What is needed
Copy out every line below that contains the word "width".
------ Records
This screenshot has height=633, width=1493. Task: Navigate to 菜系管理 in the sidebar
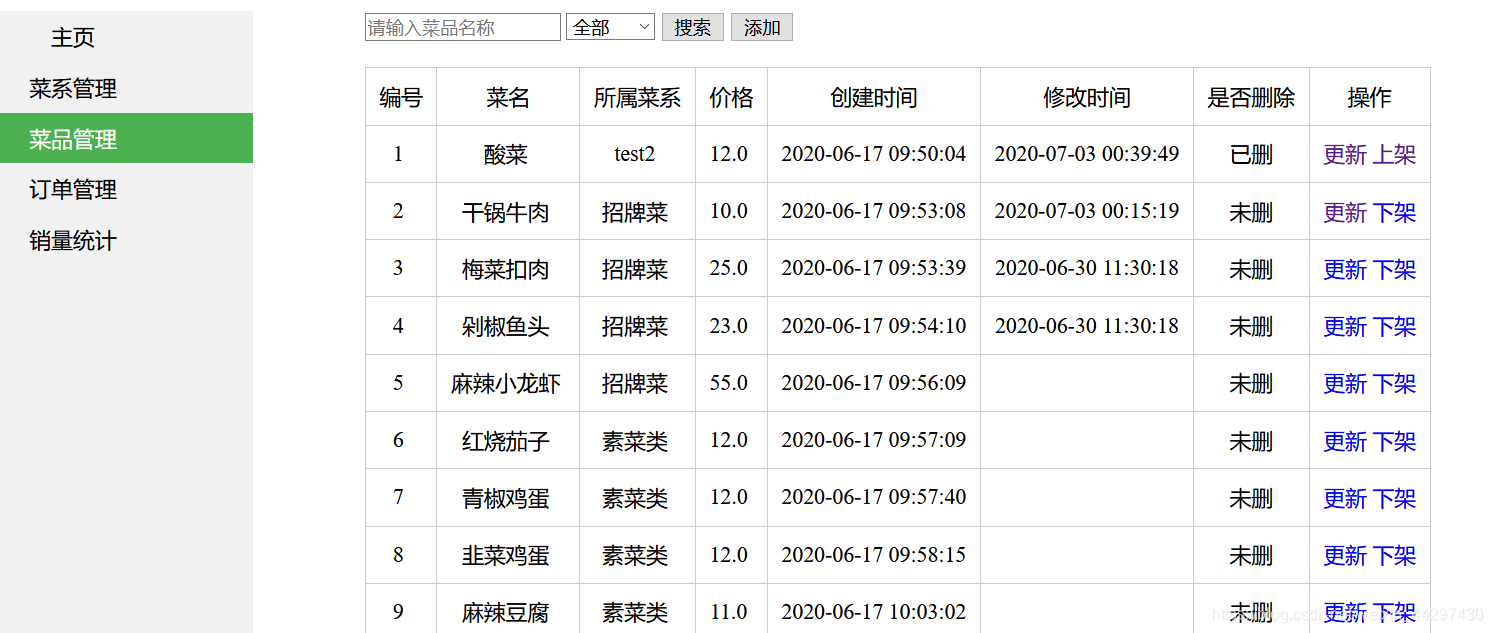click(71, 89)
------------
------ Records
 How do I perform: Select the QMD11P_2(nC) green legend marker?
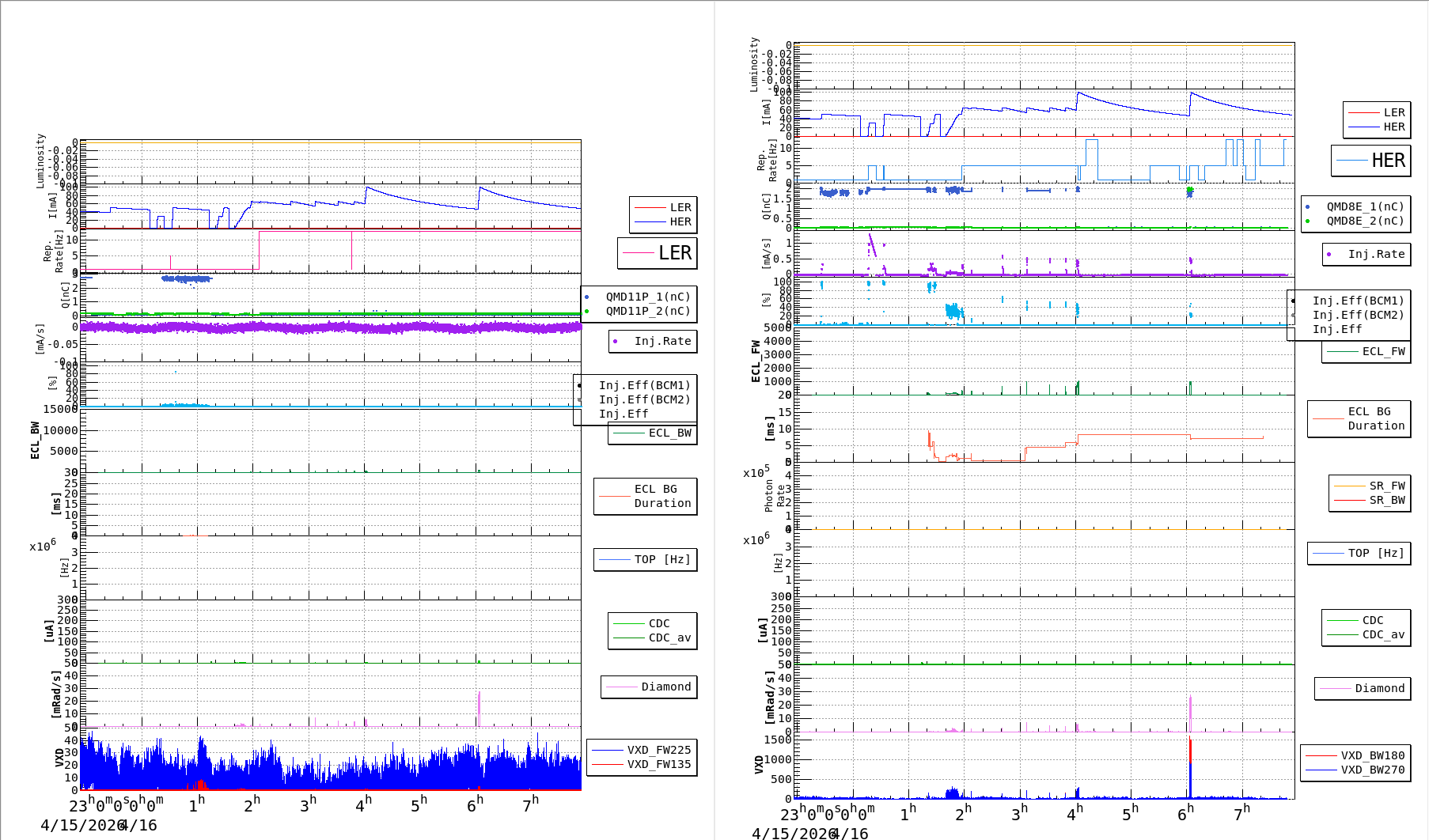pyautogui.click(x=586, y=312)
------------
------ Records
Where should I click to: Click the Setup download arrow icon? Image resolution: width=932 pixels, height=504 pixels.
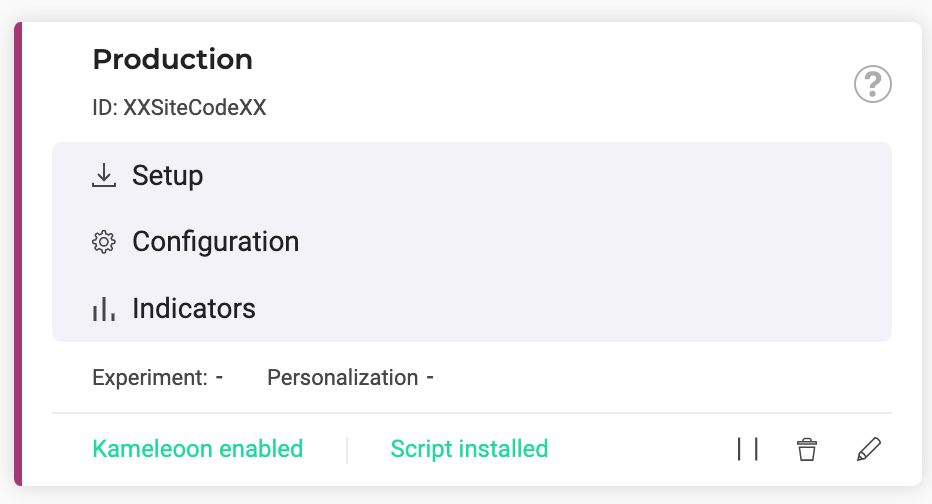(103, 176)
------------
Reply to the task
This screenshot has height=633, width=1493. Task: Navigate to 菜系管理 in the sidebar
Where should I click to: Click the Setup download arrow icon? Image resolution: width=932 pixels, height=504 pixels.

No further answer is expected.